Getting accepted to a professional school requires academic savvy as well as a grounded understanding of the application and selection process. Each year, staff (above) at the Health Professions and Prelaw Information Center at IUB see approximately 1,000 students through the process of applying to a professional program associated with the office, a challenge that has been honored with a major award from the National Academic Advising Association. Standing (left to right) are John Simpson, HPPLIC director; Ed Heath, allied health adviser; Carol Bart, assistant director and allied health adviser; Mac Francis, pre-law adviser; Annemarie Sharp, office manager; and (seated, left to right) Malanie Yuraitis, student worker; and Jennifer Light Sare, recommendations secretary.

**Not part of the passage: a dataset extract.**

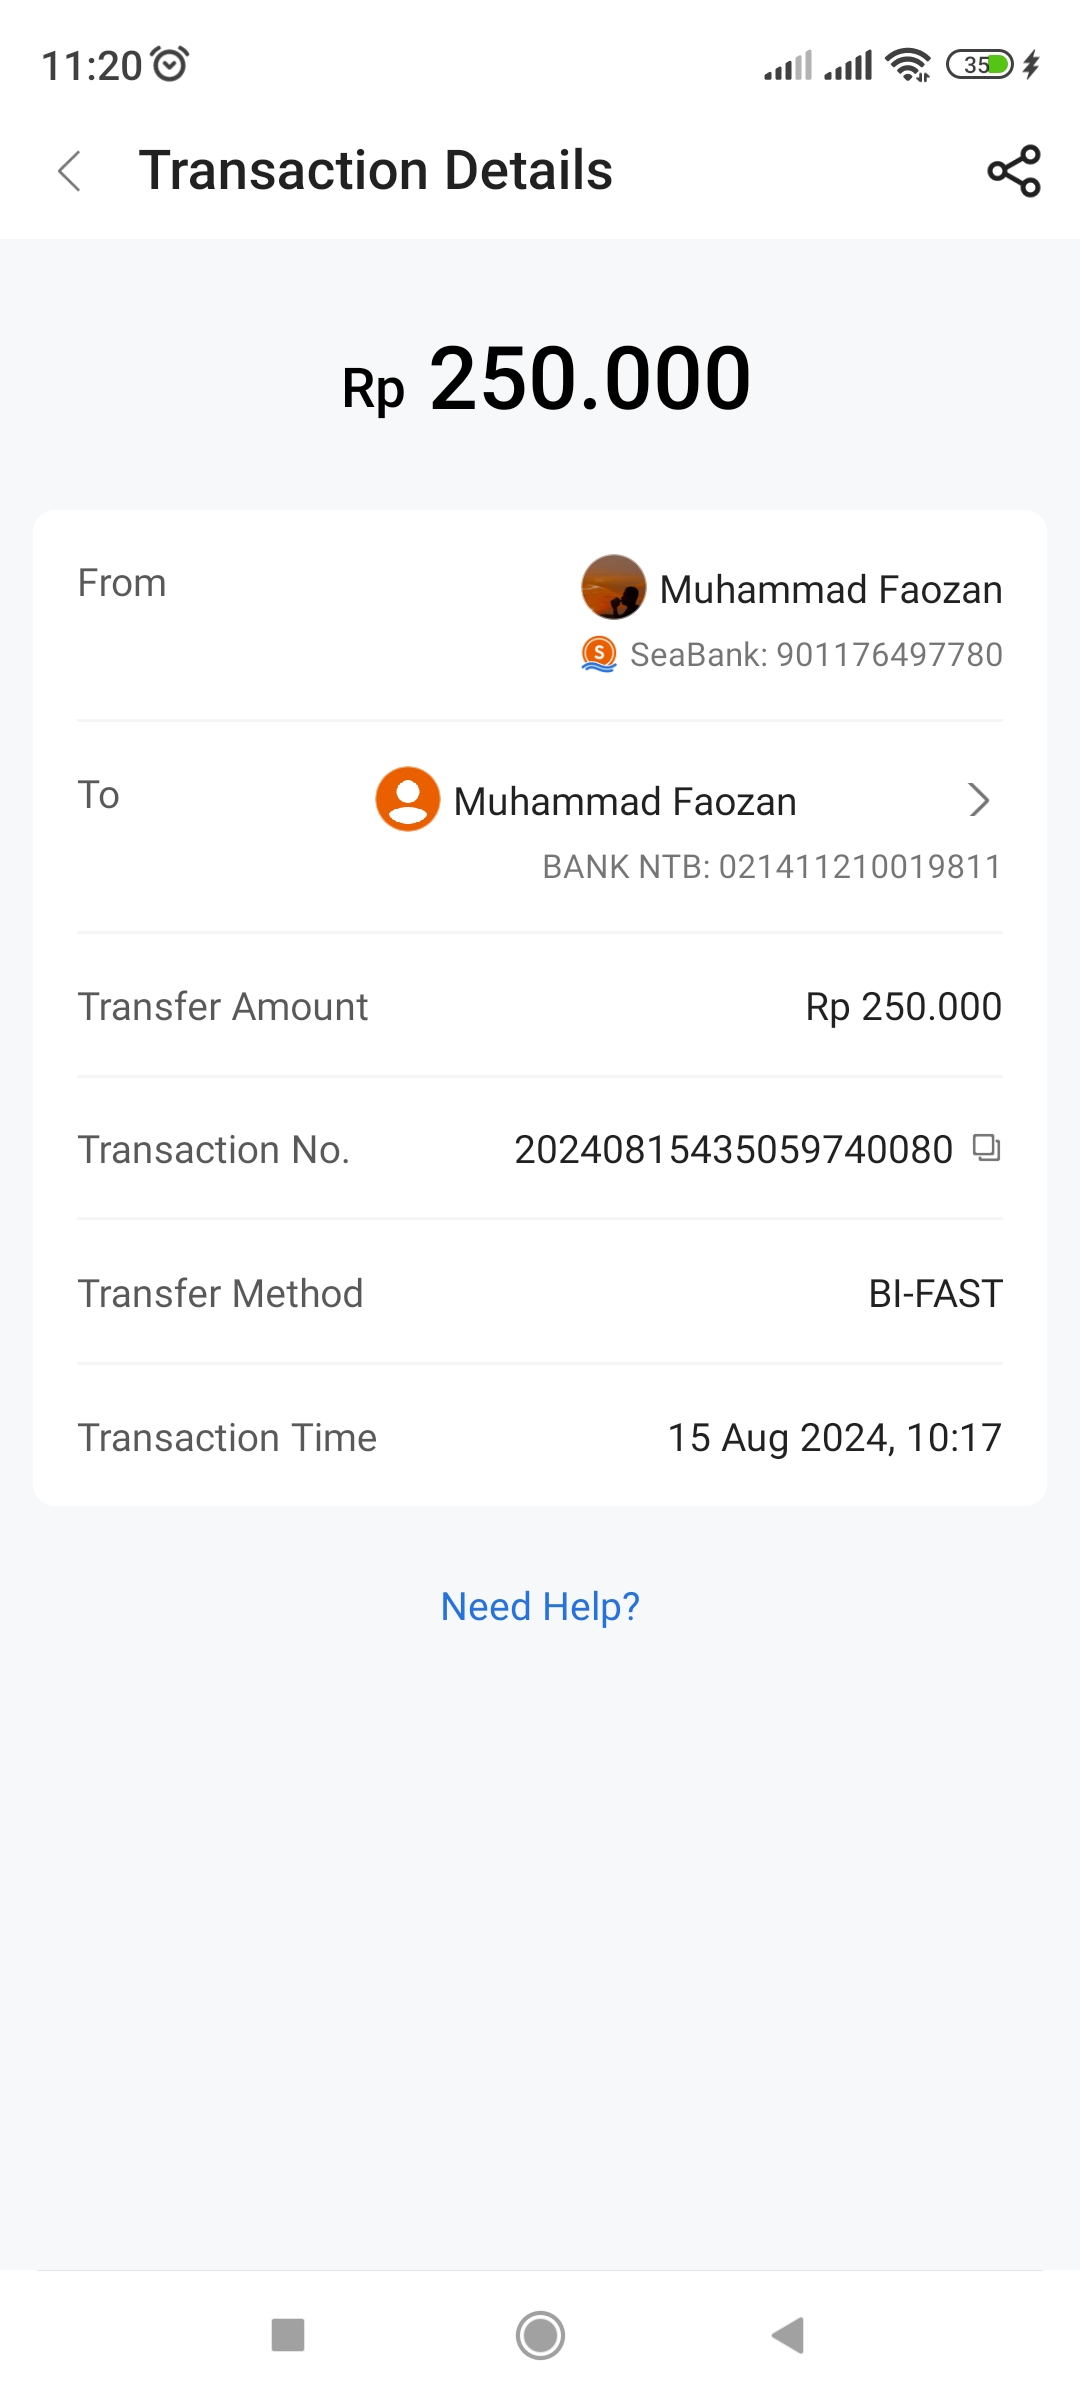
Task: Tap the battery indicator showing 35
Action: point(980,65)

| The Health Professions and Prelaw Information Center (HPPLIC) at IU Bloomington has won a year 2000 Outstanding Institutional Advising Program Award from the National Academic Advising Association. Directed by John Simpson (who, incidentally, plays the carillon at the Student Building on special occasions), HPPLIC was founded in 1970 as a premedical advising service that has branched out to offer individual advising by specialists in the health and law fields.
IUB students do well in the application process. Last year, more than 150 students were admitted to dental and medical schools, and nearly 400, or 80 percent, of applicants were admitted to law schools in 1998.